Key learning objectives
After attending this webinar, participants will be able to:
- Identify the differences between the SOC 1 and SOC 2® report.
- Describe the applicability of the SOC 1 and SOC 2® report and the circumstances when the use of each report is appropriate.
- Determine if their organization should receive a SOC 2® report, or if a reports should be requested from key vendors.
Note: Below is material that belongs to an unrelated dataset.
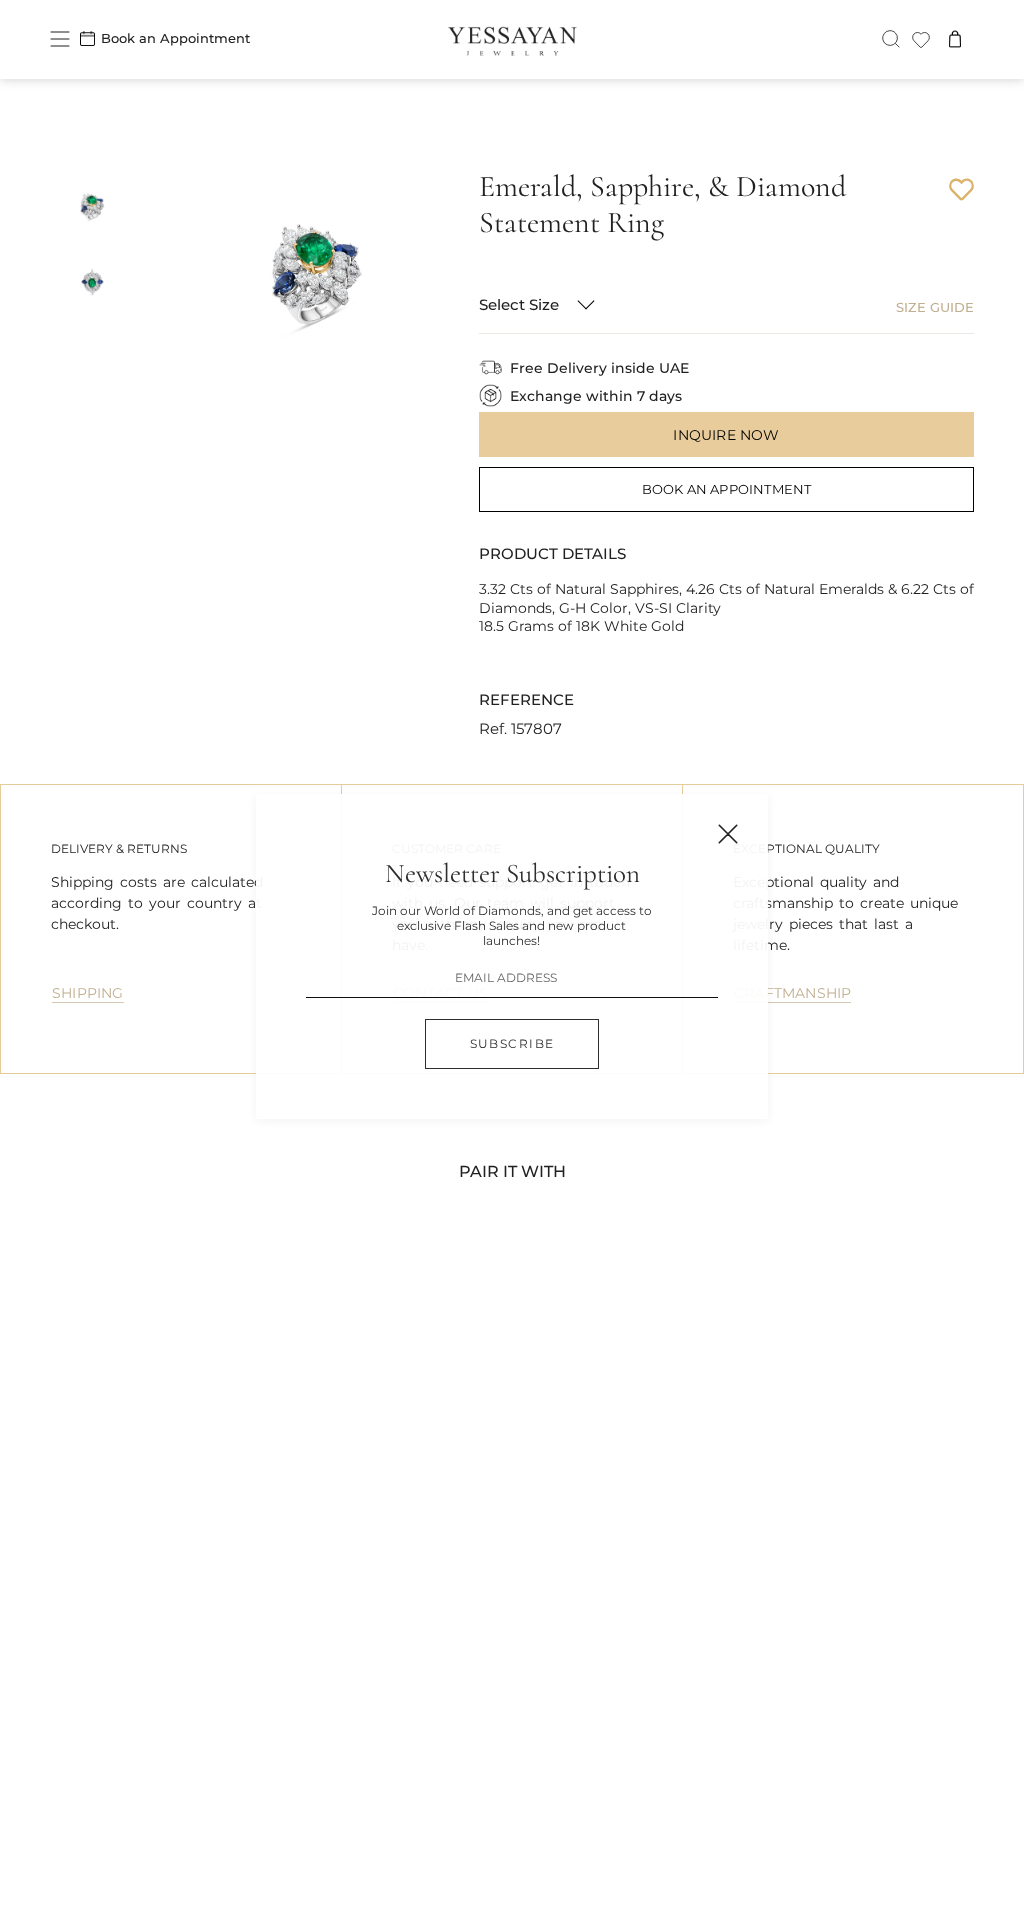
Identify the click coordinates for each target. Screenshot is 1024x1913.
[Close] (728, 834)
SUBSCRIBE (512, 1043)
- Recognize the additional effort needed to perform a SOC 2® examination if a SOC 1 is already being performed.
- Discuss the SOC 2® processing integrity criteria requirements and how they may or may not overlap with SOC 1 controls.
Who should attend?
This webinar is intended for service organizations that have SOC 1 examinations performed over their operations and are considering having a SOC 2® examination performed. Companies who receive SOC 1 reports from their key vendors may also find the webinar helpful to understand the benefits of receiving a SOC 2® report in addition to the SOC 1 report.